▶ [Gegebene Aufgabe 1]: Wie hoch ist der Eintrittspreis für den Park laut dem Text über Chengde heute?
▶ [Gegebene Aufgabe 2]: Gib aus dem Text über Chengde den Abschnitt von „Noch kurz wegen“ bis einschließlich „Ich musste schmunzeln.“ wortgetreu aus.

▶ [Angezeigter Text]:
Noch kurz wegen der Grösse des Parkes: Der Eintritt kostete vor zwei Jahren offenbar noch 80 Yuan, jetzt aber 120 Yuan. Als ich lachend zum Ticketverkäufer sagte, das sei aber eine ordentliche Teuerung, meinte er nur, dass dieser Park schlesslich viel grösser sei als der Sommerpalast in Beijing, weshalb der Preis auch höher sein dürfe als dort. Der Preis wird also mit der schieren Grösse erklärt, nicht etwa mit der Nachfrage oder Ähnlichem. Ich musste schmunzeln.

 

Ausserhalb des Parks stehen acht Klöster, wobei der tibetanische Stil überwiegt. Dabei ging es um die Aussenwirkung, denn Chengde wurde nach und nach zu einem wichtigen Instrument chinesischer Aussenpolitik. Dort wurden oft mongolische (sie waren Lamaisten) und tibetanische Politiker empfangen. Das war offenbar der Grund, warum dieser Baustil vorherrschte. Chengde wurde so etwas wie das Bindeglied zwischen dem Kaiserreich und den Mongolen im Norden, welche für China stets wichtig waren.

▶ [Datenblock]:
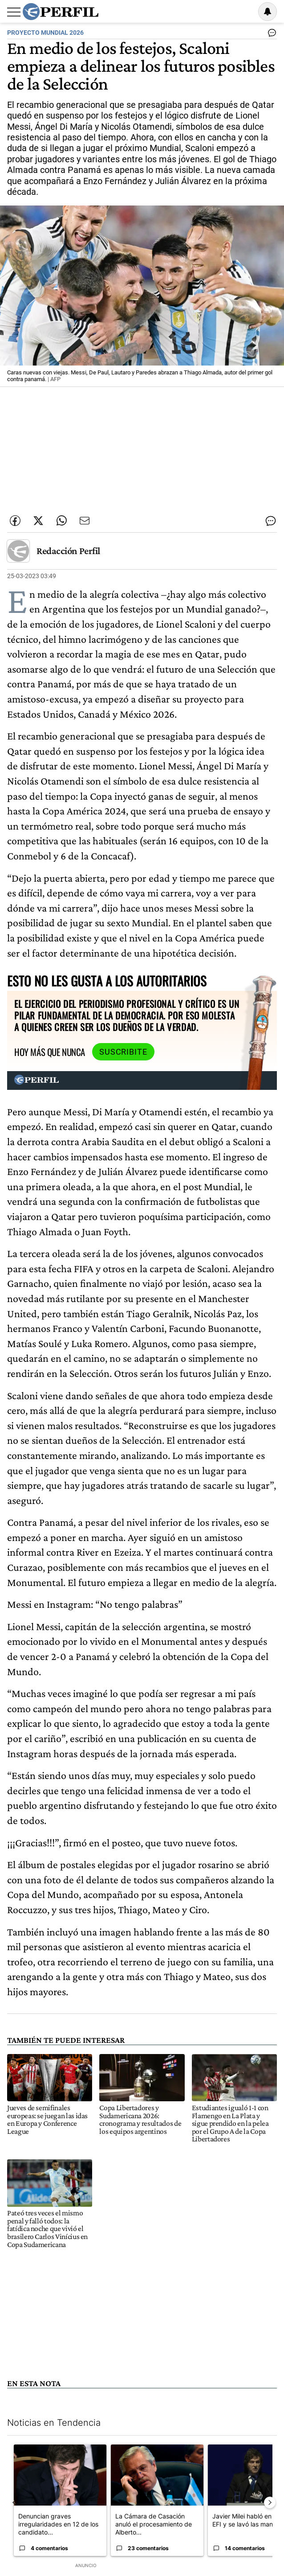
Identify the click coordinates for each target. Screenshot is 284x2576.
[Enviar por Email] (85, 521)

▶ [Vollständige Lösung 1]: 120 Yuan.

▶ [Vollständige Lösung 2]:
Noch kurz wegen der Grösse des Parkes: Der Eintritt kostete vor zwei Jahren offenbar noch 80 Yuan, jetzt aber 120 Yuan. Als ich lachend zum Ticketverkäufer sagte, das sei aber eine ordentliche Teuerung, meinte er nur, dass dieser Park schlesslich viel grösser sei als der Sommerpalast in Beijing, weshalb der Preis auch höher sein dürfe als dort. Der Preis wird also mit der schieren Grösse erklärt, nicht etwa mit der Nachfrage oder Ähnlichem. Ich musste schmunzeln.